In accordance with features of the present invention, the window opening 220 in the face plate 202 is made significantly larger than the antenna module (AM) to offset shielding and enhance coupling, thereby increasing the starting distance. . For example, assuming that the antenna module (AM) is about 12 × 13 mm,
The window opening 220 can be expanded by about 1 mm in all directions, so that there is a 1 mm gap (GAP) all around the antenna module (AM). This represents a window opening that is 14 × 15 mm and has a 30% larger area (which is the area of the gap). The gap (1 mm) is about 10% of the transverse dimension of the unexpanded (12 × 13 mm) window opening. The resulting chip activation distance can be approximately 20 mm (33% increase over baseline 15 mm).
The window opening 220 can be expanded about 2 mm in all directions, so that there is a 1 mm gap (GAP) all around the antenna module (AM). This represents 16 × 17 mm, resulting in a window opening with an area 75% larger (which is the area of the gap). The gap (2 mm) is about 20% of the transverse dimension of the unexpanded (12 × 13 mm) window opening. The resulting chip activation distance can be about 22 mm (50% increase over baseline 15 mm).

  The results of providing a gap and enlarging the window opening are summarized in the following table (all numerical values are approximate).

  More generally, the window opening 220 increases the size by at least 10% (compared to a nominal dimension approximately equal to the antenna module AM), including the values of about 30% and 75% in the above example. Can be increased to at least 100%.

  The gap (GAP) between the antenna module (AM) and the inner edge of the window opening 220 is the coupler coil (CC) of the booster antenna (BA) and the module antenna (MA) of the antenna module (AM). ) Can be significantly better. A start-up distance improvement of up to 50% is shown. While gap sizes of 1 mm and 2 mm have been described, they indicate that the window opening has been enlarged by 10% and 20%, respectively. More generally, the gap can be at least 0.5 mm and can include up to at least 3 mm.

  The ferrite layer 204 can further improve the coupling by reducing the attenuation of the coupling by the face plate 202, which is an electromagnetic field between the booster antenna BA and the module antenna MA of the antenna module AM. Helps to focus. The ferrite layer 204 is preferably as close as possible to the lower surface of the face plate 202. Rather than having a separate ferrite layer 204 (and adhesive layer 203), ferrite particles or powder are mixed with the adhesive and sprayed or coated onto the lower surface of the face plate 202, thereby removing the intervening adhesive layer 203. can do.
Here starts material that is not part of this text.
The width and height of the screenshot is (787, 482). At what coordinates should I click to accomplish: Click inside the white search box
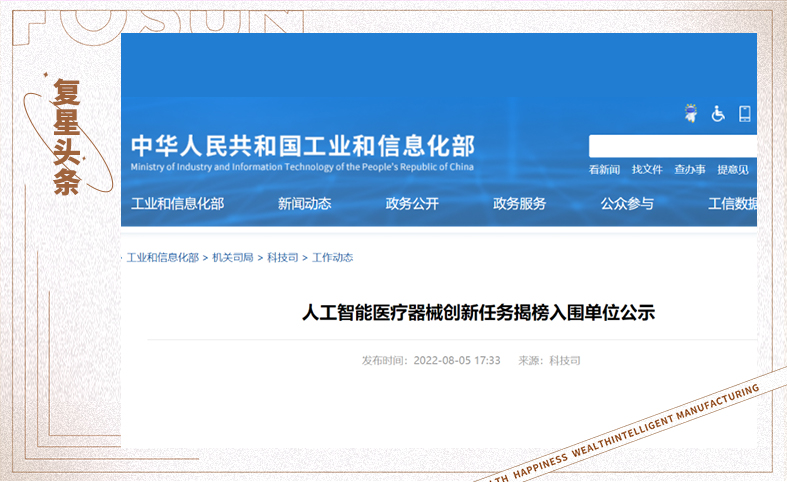672,146
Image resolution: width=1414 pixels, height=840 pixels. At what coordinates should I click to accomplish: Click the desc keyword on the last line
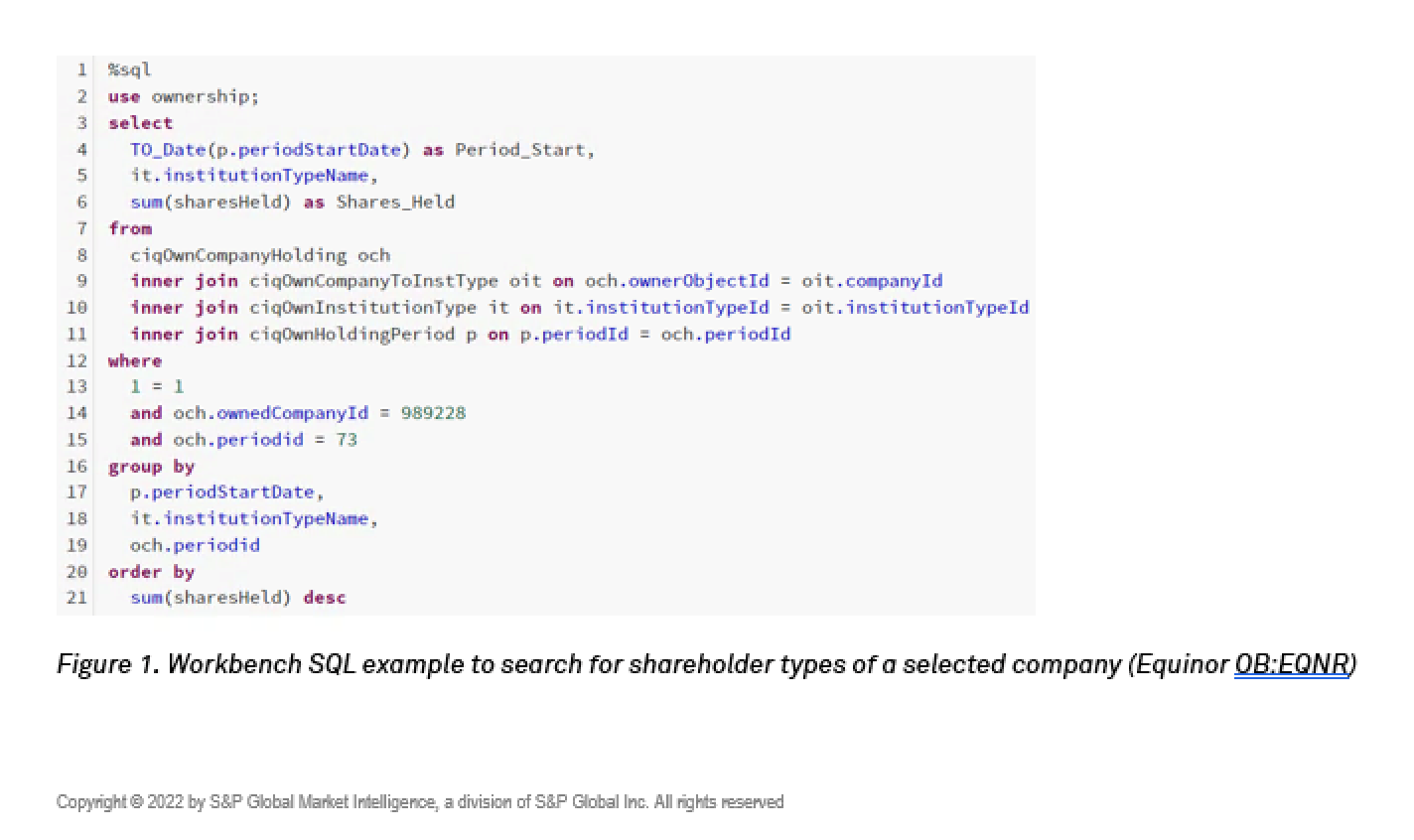[x=325, y=598]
Alternatively, rather than in the form of a separate layer 204, the ferrite material may be a ferrite particle embedded in an underlying layer such as the spacer layer 208 or the card body layer 210 (the spacer layer 208 may be omitted in some configurations). (Including nanoparticles).
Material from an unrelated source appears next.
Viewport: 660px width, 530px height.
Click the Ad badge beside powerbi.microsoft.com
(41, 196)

  The spacer layer 208 simply attenuates the coupling by the face plate 202 by keeping the face plate 202 as far away as practical from the booster antenna 212 (within the shape factor of the smart card). Reduction can also improve the coupling.

  In addition to the features of the enlarged window opening 220 of the face plate 202, the ferrite 204 between the face plate and the underlying layer / component, and the spacer layer 208, various additional features to improve coupling. Can be incorporated into smart card layers and / or antenna modules, for example, but not limited to:

For metal cards
-Drilling into the face plate as described in more detail with respect to Figs. 3A, B, C;
-Install a compensation frame under the booster antenna (BA). Contrast with layer 5 (FIG. 2, above) and FIGS. 4A, 4B (below).

For the card body layer,
-Arranging ferrites at key locations on the card body (CB), such as those disclosed in FIGS. 1B, 4I, J of US 20120074233, etc.
An antenna module in which a booster antenna (BA) or a card antenna (CA) is configured as a pseudo-dipole without a coupler coil (CC), and the module antenna MA overlaps only with the inner winding IW of the booster antenna. Positioning the AM is disclosed, for example, in FIG. 2C of US Patent Publication No. 20120038445, FIGS. 3A and 4A of US Patent Publication No. 20120074233, and FIG. 2A of US Patent Application No. 13 / 600,140. Things, etc.
-Constructing a booster antenna (BA) as a pseudo-dipole with a coupler coil (CC), such as disclosed in FIGS. 3, 3A-D of US patent application Ser. No. 13 / 600,140, etc. Contrast with FIGS. 1, 1A (above).
-Providing an "extension" to the booster antenna (BA), such as that disclosed in Figure 5H of US patent application Ser. No. 13 / 600,140-providing an overlapping booster antenna (BA) Such as those disclosed in FIGS. 5I, J, and K of US patent application Ser. No. 13 / 600,140, etc.-a booster antenna (BA) is provided primarily in the upper portion of the smart card and the lower "embossing" Leaving the “processed” portion empty, eg, FIG. 6A, B, C of US patent application 13 / 600,140, FIG. 8 of US patent application 13 / 730,811, and US patent application Ser. 61 / 697,825, as disclosed in FIG. 6D, etc.-the module antenna (MA) and the coupler coil (CC) are not concentric Offsetting the antenna (MA) from the coupler coil (CC), for example, disclosed in FIGS. 7A, B, C of US Patent Application No. 61 / 737,746, filed Dec. 15, 2012. -Forming and connecting booster antenna (BA) and coupler coil (CC) windings in ways other than those shown in FIG. 1A (above), eg, filed on Dec. 15, 2012 US Patent Application No. 61 / 737,746 issued to FIGS. 8A-C, etc.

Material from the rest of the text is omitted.